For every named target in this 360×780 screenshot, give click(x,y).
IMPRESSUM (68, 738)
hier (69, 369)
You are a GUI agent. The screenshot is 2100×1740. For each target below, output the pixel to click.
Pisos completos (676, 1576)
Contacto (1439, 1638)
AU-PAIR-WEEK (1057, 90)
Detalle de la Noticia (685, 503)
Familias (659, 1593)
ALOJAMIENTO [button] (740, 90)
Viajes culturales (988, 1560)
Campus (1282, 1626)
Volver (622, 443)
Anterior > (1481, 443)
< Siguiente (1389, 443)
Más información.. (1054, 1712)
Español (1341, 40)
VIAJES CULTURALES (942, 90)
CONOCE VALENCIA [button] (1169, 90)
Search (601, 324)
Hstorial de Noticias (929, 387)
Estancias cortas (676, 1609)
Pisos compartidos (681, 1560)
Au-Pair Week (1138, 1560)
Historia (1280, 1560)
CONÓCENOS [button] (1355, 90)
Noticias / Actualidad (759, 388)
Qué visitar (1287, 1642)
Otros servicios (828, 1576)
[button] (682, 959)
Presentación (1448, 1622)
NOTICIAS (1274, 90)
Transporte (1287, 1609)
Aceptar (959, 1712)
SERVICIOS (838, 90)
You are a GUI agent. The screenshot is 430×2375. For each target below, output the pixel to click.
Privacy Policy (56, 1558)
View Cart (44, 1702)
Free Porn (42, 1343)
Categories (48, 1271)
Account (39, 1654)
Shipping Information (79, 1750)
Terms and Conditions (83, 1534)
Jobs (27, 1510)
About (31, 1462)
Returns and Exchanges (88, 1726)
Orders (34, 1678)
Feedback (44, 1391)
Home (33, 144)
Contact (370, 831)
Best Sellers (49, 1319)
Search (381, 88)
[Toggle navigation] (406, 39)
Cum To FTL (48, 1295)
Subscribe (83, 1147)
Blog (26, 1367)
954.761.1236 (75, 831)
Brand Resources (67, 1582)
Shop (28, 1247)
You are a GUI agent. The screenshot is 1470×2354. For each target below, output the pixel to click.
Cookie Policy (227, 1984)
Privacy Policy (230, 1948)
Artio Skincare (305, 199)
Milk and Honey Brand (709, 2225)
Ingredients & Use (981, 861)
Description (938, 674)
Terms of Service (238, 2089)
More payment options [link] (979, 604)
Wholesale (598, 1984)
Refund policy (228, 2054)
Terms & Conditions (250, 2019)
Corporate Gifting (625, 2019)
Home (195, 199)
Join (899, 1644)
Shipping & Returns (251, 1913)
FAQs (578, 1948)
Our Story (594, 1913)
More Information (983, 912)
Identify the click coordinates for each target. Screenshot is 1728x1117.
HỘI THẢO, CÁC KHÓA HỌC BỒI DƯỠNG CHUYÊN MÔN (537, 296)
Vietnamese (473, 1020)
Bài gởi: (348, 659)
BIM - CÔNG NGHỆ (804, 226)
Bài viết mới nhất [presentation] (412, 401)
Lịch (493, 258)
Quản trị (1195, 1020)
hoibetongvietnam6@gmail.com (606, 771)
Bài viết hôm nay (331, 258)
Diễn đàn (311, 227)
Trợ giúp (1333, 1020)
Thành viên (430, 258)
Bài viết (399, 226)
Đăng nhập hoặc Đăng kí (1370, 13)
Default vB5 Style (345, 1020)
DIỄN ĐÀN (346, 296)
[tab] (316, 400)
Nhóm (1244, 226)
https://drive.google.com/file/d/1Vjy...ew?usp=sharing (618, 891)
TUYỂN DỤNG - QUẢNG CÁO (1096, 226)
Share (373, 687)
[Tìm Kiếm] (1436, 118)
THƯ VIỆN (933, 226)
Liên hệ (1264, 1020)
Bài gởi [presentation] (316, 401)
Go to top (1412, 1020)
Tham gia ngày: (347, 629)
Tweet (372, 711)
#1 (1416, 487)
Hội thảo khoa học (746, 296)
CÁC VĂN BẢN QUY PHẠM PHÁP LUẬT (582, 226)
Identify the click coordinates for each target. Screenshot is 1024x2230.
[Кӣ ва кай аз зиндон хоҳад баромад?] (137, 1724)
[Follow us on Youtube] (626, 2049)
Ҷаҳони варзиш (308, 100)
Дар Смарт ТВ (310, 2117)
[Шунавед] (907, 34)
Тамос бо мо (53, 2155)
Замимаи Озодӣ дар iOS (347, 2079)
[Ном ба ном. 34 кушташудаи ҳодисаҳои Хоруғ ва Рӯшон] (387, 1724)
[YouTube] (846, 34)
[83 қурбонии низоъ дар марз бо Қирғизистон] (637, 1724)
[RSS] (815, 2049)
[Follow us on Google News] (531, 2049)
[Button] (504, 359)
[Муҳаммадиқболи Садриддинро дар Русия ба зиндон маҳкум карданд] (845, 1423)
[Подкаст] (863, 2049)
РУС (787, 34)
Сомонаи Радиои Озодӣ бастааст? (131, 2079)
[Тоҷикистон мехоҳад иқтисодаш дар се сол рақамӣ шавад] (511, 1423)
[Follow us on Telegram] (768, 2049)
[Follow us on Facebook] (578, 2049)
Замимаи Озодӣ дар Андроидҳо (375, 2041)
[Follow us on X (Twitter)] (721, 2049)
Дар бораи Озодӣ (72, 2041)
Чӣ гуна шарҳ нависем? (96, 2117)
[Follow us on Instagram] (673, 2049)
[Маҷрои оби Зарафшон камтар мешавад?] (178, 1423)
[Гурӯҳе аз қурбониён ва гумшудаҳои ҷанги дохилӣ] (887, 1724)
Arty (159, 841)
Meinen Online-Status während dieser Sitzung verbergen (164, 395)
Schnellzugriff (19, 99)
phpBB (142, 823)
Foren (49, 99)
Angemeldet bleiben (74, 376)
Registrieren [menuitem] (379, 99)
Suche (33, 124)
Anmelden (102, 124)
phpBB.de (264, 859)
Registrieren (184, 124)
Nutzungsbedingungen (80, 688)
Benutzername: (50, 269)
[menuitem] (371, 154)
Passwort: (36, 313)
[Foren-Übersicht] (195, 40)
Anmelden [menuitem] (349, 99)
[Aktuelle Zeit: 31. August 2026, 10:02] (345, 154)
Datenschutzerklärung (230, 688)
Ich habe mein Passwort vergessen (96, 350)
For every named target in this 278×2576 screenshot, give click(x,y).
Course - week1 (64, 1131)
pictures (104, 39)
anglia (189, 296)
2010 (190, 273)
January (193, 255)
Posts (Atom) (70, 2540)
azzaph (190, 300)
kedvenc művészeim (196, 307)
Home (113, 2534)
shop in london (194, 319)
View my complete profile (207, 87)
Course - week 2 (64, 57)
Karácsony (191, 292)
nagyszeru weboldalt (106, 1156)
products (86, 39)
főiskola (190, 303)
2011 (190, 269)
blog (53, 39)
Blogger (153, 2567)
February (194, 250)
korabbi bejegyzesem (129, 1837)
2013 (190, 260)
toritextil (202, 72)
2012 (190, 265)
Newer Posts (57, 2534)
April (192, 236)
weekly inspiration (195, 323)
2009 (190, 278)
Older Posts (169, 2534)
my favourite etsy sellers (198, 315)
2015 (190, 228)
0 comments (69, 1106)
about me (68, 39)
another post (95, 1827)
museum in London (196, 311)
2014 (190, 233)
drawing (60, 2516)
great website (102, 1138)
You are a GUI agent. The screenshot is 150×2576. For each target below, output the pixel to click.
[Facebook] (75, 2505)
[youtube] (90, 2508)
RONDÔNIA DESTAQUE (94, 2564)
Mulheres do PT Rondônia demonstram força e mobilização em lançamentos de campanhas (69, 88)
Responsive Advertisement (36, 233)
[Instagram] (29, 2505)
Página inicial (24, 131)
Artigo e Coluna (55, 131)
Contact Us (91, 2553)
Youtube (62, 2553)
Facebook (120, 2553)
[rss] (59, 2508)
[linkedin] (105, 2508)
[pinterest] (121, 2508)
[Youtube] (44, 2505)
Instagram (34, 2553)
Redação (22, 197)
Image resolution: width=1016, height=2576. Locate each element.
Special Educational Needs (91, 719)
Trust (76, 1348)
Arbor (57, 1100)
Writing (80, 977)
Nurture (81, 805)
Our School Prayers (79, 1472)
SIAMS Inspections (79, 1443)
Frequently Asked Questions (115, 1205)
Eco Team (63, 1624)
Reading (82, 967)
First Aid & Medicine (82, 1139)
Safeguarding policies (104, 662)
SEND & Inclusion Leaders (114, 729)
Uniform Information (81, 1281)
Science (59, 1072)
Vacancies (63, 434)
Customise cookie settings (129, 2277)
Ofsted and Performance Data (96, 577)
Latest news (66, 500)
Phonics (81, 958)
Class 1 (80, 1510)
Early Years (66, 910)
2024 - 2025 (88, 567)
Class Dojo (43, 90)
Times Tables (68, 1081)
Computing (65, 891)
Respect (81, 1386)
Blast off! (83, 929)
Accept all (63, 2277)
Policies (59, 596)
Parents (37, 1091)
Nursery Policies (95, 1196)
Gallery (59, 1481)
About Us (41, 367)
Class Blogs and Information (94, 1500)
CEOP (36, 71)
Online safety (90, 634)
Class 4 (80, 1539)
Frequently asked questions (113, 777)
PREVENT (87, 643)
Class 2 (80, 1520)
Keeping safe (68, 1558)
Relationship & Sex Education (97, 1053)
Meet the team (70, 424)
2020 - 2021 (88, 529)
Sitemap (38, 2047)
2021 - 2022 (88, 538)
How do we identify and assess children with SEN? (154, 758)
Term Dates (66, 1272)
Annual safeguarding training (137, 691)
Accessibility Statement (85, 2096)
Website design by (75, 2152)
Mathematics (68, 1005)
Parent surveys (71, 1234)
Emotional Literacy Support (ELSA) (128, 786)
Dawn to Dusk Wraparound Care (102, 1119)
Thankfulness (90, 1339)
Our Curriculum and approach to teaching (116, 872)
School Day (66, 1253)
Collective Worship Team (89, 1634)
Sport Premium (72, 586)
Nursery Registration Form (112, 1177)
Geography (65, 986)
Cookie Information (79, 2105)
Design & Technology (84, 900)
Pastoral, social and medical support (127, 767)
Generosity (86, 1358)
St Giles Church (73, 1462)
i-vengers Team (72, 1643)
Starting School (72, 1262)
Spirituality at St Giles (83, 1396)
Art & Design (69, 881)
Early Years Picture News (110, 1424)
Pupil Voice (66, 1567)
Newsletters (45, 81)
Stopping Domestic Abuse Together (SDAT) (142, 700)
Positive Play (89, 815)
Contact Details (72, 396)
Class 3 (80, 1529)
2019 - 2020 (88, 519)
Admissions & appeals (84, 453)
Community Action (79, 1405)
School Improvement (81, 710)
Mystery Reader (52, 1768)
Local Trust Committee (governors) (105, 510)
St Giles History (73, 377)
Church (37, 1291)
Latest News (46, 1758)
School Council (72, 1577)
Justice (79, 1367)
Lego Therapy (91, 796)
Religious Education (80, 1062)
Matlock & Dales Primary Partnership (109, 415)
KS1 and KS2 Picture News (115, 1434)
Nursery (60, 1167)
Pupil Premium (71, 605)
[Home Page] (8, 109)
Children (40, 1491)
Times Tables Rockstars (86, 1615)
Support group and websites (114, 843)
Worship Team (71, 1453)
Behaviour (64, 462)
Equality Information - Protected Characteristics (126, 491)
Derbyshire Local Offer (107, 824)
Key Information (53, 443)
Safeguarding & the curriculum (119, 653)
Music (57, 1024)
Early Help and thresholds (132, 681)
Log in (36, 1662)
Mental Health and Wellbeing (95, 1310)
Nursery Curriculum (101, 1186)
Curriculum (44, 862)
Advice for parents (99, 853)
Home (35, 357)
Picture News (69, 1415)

┄┄┄┄┄┄

**Activity**
Copy the lines of the data above exactly as written, beginning with the line containing "Đăng nhập hoặc Đăng kí (1370, 13)" and ending with the line containing "THƯ VIỆN (933, 226)", and leave out all other lines.

**Task response**
Đăng nhập hoặc Đăng kí (1370, 13)
Default vB5 Style (345, 1020)
DIỄN ĐÀN (346, 296)
[tab] (316, 400)
Nhóm (1244, 226)
https://drive.google.com/file/d/1Vjy...ew?usp=sharing (618, 891)
TUYỂN DỤNG - QUẢNG CÁO (1096, 226)
Share (373, 687)
[Tìm Kiếm] (1436, 118)
THƯ VIỆN (933, 226)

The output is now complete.